Set of tasks:
A: Copy the passage of the redress scheme excerpt word for word, starting at the words "8.2 The consultation" and ending after "to their abuse.".
B: Write the next part of the redress scheme excerpt, picking up after its last sentence.

Page excerpt:
● ● ● ● ● ● ●

8.2 The consultation paper also noted the Scottish Government’s proposal that applicants will have to choose between accepting a payment through the redress scheme or pursuing a case through the civil courts, as is the case in many other countries. It is anticipated that individuals would be informed of their redress payment and then, after receiving legal advice about whether or not to accept this, decide which option to pursue. If a redress payment were to be accepted, individuals would be required to sign a waiver, giving up their right to pursue civil court action in relation to their abuse.
8.3 It is important to note that there was a significant degree of crossover between the questions – for example, with respondents to Question 24 about eligibility making comments about the need to consider previous payments (addressed at Question 25).
Question 24: Do you agree that anyone who has received a payment from another source for the abuse they suffered in care in Scotland should still be eligible to apply to the redress scheme? [Yes / No] Please explain your answer.
Question 25: Do you agree that any previous payments received by an applicant should be taken into account in assessing the amount of the redress payment from this scheme? [Yes / No] Please explain your answer.
Question 26: Do you agree applicants should choose between accepting a redress payment or pursuing a civil court action? [ Yes / No] Please explain your answer.

● ● ● ● ● ● ●

Information given:
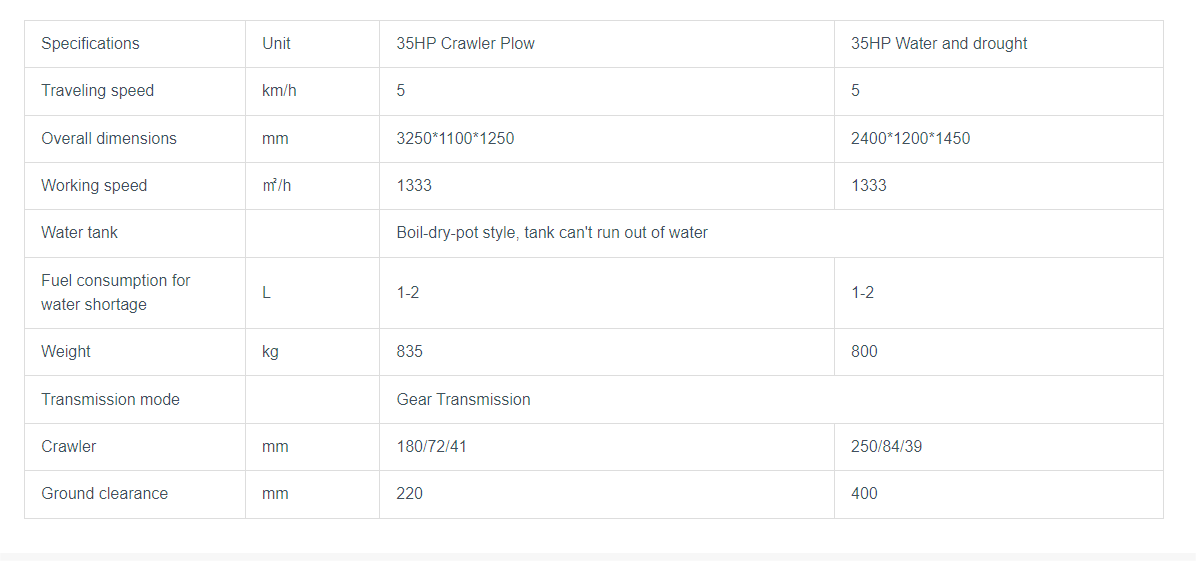The width and height of the screenshot is (1196, 561).
Task: Select the Fuel consumption for water shortage label
Action: point(115,293)
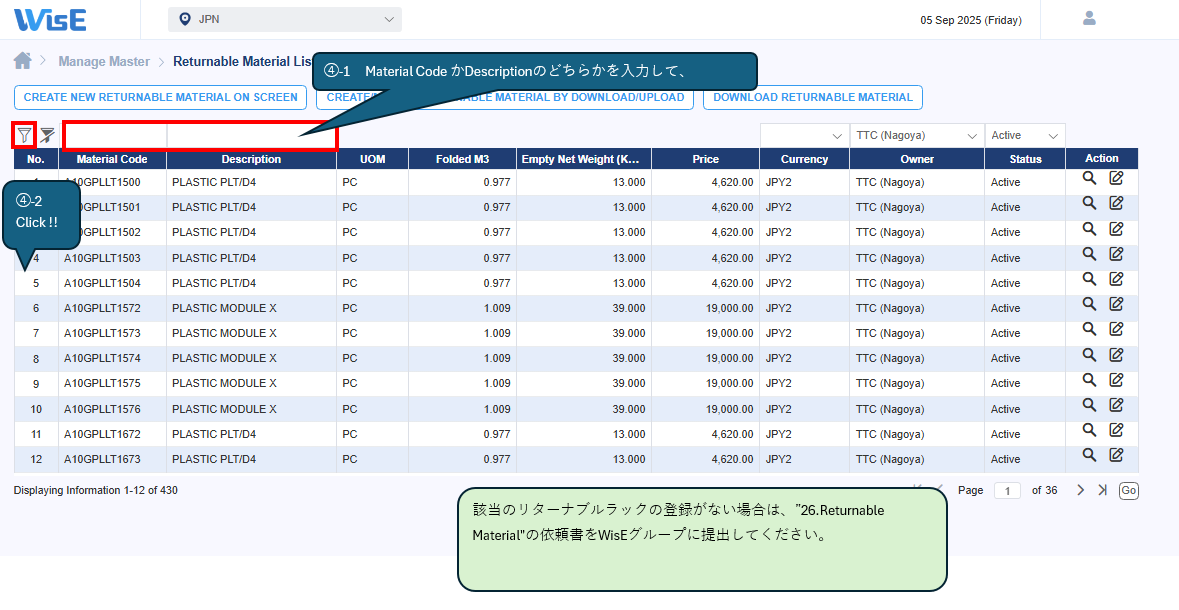
Task: Go to the home page icon
Action: 22,61
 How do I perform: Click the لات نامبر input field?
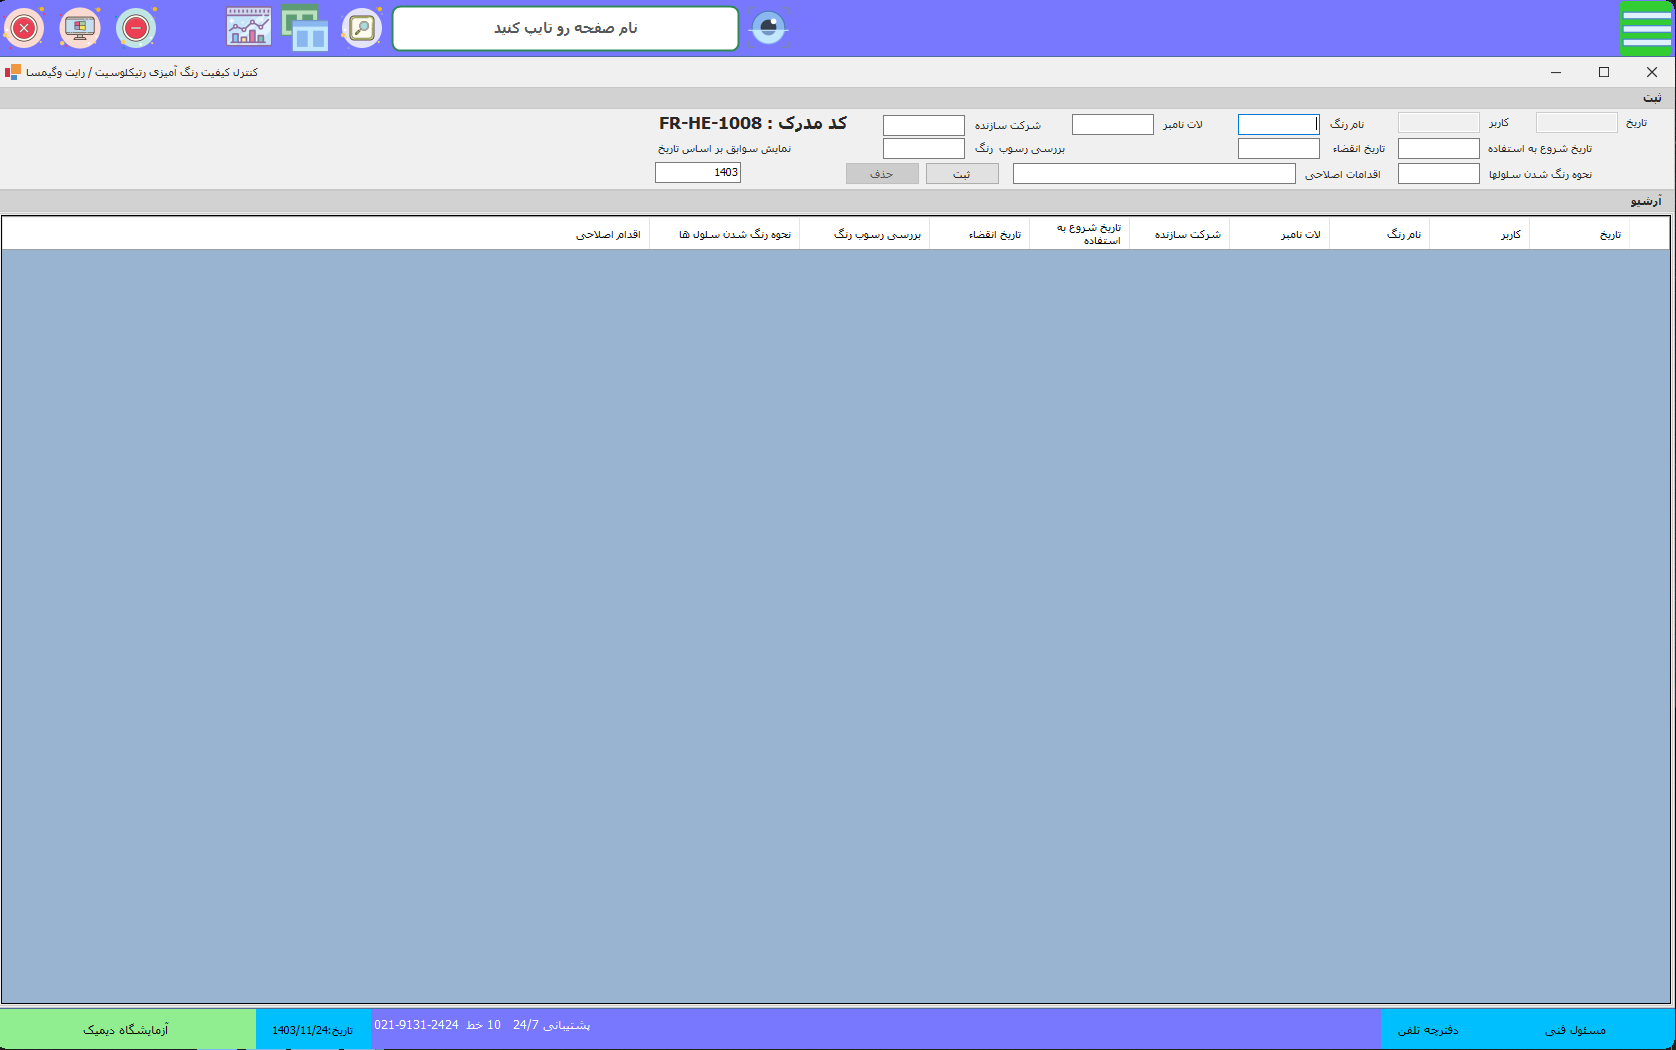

● ● ● ● ● ● ●

Written answers:
A:
8.2 The consultation paper also noted the Scottish Government’s proposal that applicants will have to choose between accepting a payment through the redress scheme or pursuing a case through the civil courts, as is the case in many other countries. It is anticipated that individuals would be informed of their redress payment and then, after receiving legal advice about whether or not to accept this, decide which option to pursue. If a redress payment were to be accepted, individuals would be required to sign a waiver, giving up their right to pursue civil court action in relation to their abuse.

B:
Three-quarters of all respondents (75%) agreed that anyone who has received a payment from another source should still be eligible to apply to the redress scheme. Respondents commonly said the scheme should be open to all, and that this was the fairest or best approach, although some thought eligibility might be restricted in some circumstances. Some also said court action and the redress scheme served different purposes. Respondents who did not think that people who had already received a payment should be able to make a redress claim either thought that acknowledgement and redress had already been achieved in such cases, or expressed concerns about double payments for abuse suffered.Key points
- Just over half of respondents (54%) agreed that previous payments should be taken into account in assessing redress payments, although organisations were markedly more likely than individuals to think this (86% v 49%). Respondents said this approach would be fair, and would deal with the issue of double payments. Those who disagreed with this approach said that individuals should not be penalised for having pursued another source of compensation or justice, and should be able to claim as much as possible. However, some said that the account taken of previous payment should be decided on a case-by-case basis.
- Most respondents (57%) agreed that applicants should choose between a redress payment or civil court action, with similar levels of agreement between individuals and organisations. However, there was considerable variation by organisational type – for example, while all local authorities / public sector partnerships agreed, all third sector respondents disagreed. It was also unclear whether individuals had always understood and answered the question in the same way.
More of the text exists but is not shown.